__Data to examine__:
_ _ _
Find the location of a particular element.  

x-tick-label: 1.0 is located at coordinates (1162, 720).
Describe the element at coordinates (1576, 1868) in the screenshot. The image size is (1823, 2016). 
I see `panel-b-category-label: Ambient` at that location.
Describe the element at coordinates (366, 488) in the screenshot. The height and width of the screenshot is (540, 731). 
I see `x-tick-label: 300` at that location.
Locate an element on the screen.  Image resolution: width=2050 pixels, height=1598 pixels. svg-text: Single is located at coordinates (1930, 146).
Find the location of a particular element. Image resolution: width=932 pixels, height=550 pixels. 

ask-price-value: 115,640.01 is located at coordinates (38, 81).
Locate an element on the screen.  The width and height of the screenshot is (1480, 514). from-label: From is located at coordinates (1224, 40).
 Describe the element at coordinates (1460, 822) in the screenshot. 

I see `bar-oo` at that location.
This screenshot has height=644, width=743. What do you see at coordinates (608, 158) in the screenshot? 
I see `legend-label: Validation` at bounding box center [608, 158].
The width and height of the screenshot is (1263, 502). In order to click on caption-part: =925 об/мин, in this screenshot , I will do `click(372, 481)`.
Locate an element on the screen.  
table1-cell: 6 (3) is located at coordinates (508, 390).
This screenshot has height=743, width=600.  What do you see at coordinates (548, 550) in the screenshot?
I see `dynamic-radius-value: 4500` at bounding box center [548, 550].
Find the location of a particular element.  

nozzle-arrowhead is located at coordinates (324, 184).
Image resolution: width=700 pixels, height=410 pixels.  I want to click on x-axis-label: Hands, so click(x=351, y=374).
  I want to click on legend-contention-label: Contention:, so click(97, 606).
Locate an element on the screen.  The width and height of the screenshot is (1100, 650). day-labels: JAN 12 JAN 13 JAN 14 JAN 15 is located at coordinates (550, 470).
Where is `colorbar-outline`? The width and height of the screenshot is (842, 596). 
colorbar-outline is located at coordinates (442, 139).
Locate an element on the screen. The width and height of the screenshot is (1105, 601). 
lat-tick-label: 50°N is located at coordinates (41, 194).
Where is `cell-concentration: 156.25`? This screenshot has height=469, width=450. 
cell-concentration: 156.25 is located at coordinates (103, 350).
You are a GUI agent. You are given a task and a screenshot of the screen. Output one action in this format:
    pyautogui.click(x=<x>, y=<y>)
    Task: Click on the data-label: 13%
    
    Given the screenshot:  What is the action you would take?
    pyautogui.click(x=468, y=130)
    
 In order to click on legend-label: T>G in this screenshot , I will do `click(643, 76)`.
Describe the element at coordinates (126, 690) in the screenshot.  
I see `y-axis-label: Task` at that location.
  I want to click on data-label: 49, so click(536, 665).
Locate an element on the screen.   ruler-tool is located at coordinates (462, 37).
_ _ _
__Job item__: Reproduce the rows above, starting at the one that contains "Image resolution: width=700" and ending at the one that contains "cell-concentration: 156.25 is", both included.

__Task result__:
Image resolution: width=700 pixels, height=410 pixels.  I want to click on x-axis-label: Hands, so click(x=351, y=374).
  I want to click on legend-contention-label: Contention:, so click(97, 606).
Locate an element on the screen.  The width and height of the screenshot is (1100, 650). day-labels: JAN 12 JAN 13 JAN 14 JAN 15 is located at coordinates (550, 470).
Where is `colorbar-outline`? The width and height of the screenshot is (842, 596). 
colorbar-outline is located at coordinates (442, 139).
Locate an element on the screen. The width and height of the screenshot is (1105, 601). 
lat-tick-label: 50°N is located at coordinates (41, 194).
Where is `cell-concentration: 156.25`? This screenshot has height=469, width=450. 
cell-concentration: 156.25 is located at coordinates (103, 350).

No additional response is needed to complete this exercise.